This week, the response in the oil markets to the tensions following Iran's shooting down of a US drone has seemed muted, stemming from profound changes in the market over the past few years
So far, this isn’t your typical oil crisis.
Previous moments of tension in the Persian Gulf region, like Iraq’s invasion of Kuwait in 1990, once caused a major kink in oil supplies, igniting spikes in prices. After all, the Gulf provides around a third of the world’s oil, and much of that crude passes through the narrow Strait of Hormuz, which has recently been a target of attacks on tankers.
But this week the response in the oil markets to the tensions following Iran’s shooting down of a U.S. drone has seemed muted — even to the surprise of some participants.
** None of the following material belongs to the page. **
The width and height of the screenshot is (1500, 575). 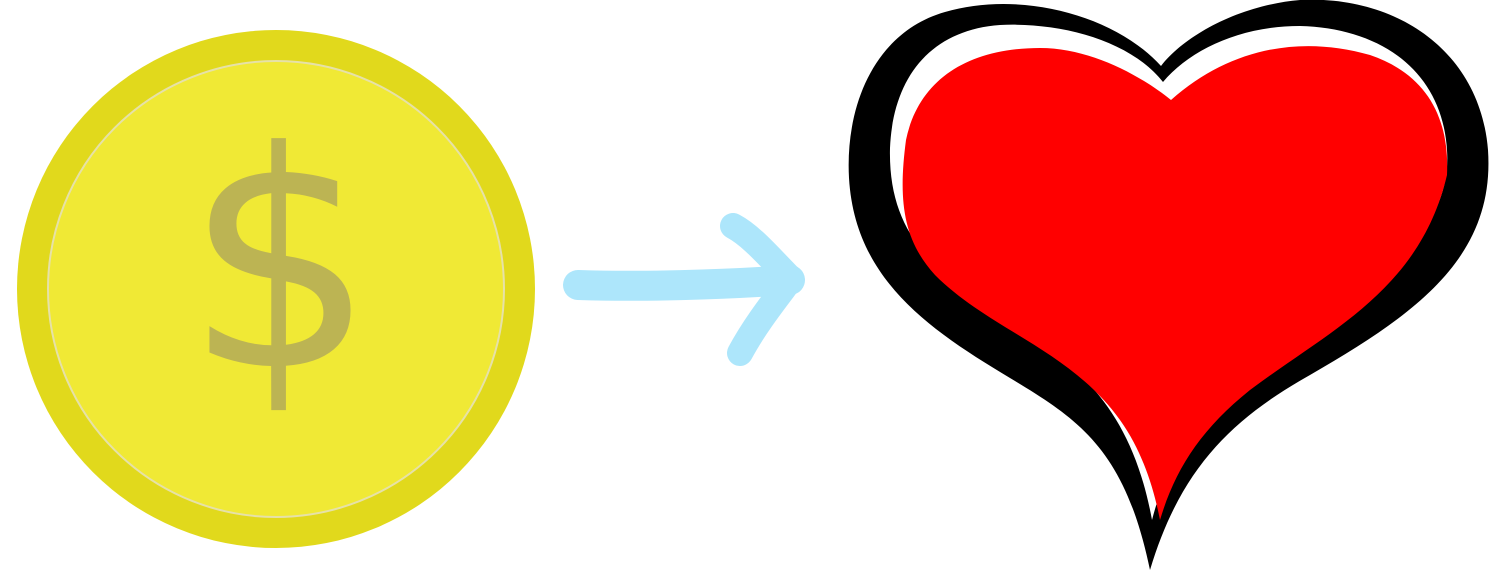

Analysts say this could stem from profound changes that have occurred in oil markets in recent years.
Production in the United States has risen significantly. America has become an oil exporter, sharply reducing its purchases of oil from the Middle East, although that region remains the world’s largest source of oil overall.
Another change this time around: The world’s demand for oil is growing at a slower pace. One cause for this drop-off is that world economic growth is slowing, partly over concerns about the trade war between the two largest economies — the United States and China. But another, more permanent reason is the slow pivot away from fossil fuels as a source of energy.
Certainly, the tensions in the Gulf could escalate quickly. But oil markets have evolved, changing the calculus for risk in the region.